Zwar haben weder OpenAI noch Google Angaben zu den Rechenkosten ihrer Produkte gemacht, aber Forscher schätzen, dass das Training von GPT-3, auf dem ChatGPT teilweise basiert, 1.287 MWh verbraucht und zu einem Ausstoß von mehr als 550 Tonnen Kohlendioxid-Äquivalenten geführt hat - so viel wie eine Person, die 550 Hin- und Rückflüge zwischen New York und San Francisco macht.

"Es ist nicht so schlimm, aber man muss bedenken, dass man das Modell nicht nur trainieren, sondern auch ausführen und Millionen von Nutzern bedienen muss", sagt Gómez-Rodríguez. Informatiker an der Universität von Coruña in Spanien. Es besteht auch ein großer Unterschied zwischen der Nutzung von ChatGPT - das nach Schätzungen der Investmentbank UBS 13 Millionen Nutzer pro Tag hat - als eigenständiges Produkt und der Integration in Bing, das täglich eine halbe Milliarde Suchanfragen verarbeitet.

So geht dem Bericht zufolge Martin Bouchard, Mitbegründer des kanadischen Rechenzentrumsunternehmens QScale, davon aus, dass die Unterstützung der Suche durch generative KI, so wie sie Microsoft und Google planen "mindestens vier- oder fünfmal mehr Rechenleistung pro Suchprozess" erfordern wird. Außerdem reicht das Wissen von ChatGPT derzeit nur bis Ende 2021, um den Rechenaufwand zu verringern. Um den Anforderungen der Suchmaschinennutzer gerecht zu werden, werde sich das ändern müssen. "Wenn sie das Modell häufig neu trainieren und weitere Parameter und so weiter hinzufügen, ist das ein ganz anderes Ausmaß", so Bouchard.

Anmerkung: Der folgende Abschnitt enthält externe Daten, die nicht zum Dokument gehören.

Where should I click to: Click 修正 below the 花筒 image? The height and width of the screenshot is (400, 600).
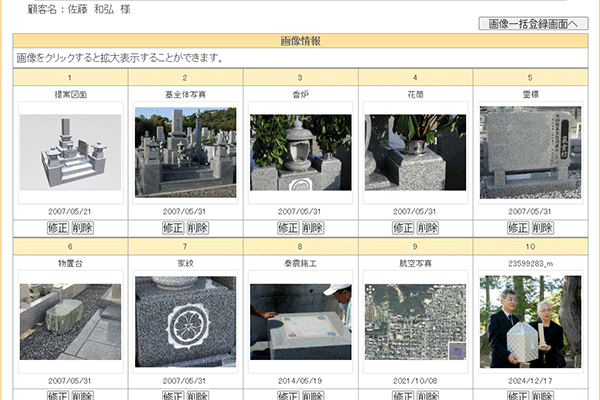(x=403, y=228)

Auswirkungen auf Nachhaltigkeitsziele?

"Interessant" ist in diesem Zusammenhang, wie sich die Generative-AI-gestützte Suche auf die Nachhaltigkeitsziele der beiden Player auswirken wird. So hat sich Microsoft verpflichtet, bis 2030 eine negative CO2-Bilanz auszuweisen, also mehr CO2 aus der Atmosphäre entfernen als das Unternehmen ausstößt. Und bis 2050 will der Softwareriese rückwirkend sämtliche seiner direkt oder indirekt durch Stromverbrauch verursachten Emissionen seit seiner Gründung im Jahr 1976 kompensiert haben. Google wiederum hat sich verpflichtet, bis zum Jahr 2030 in seiner gesamten Betriebs- und Wertschöpfungskette Netto-Null-Emissionen zu erreichen.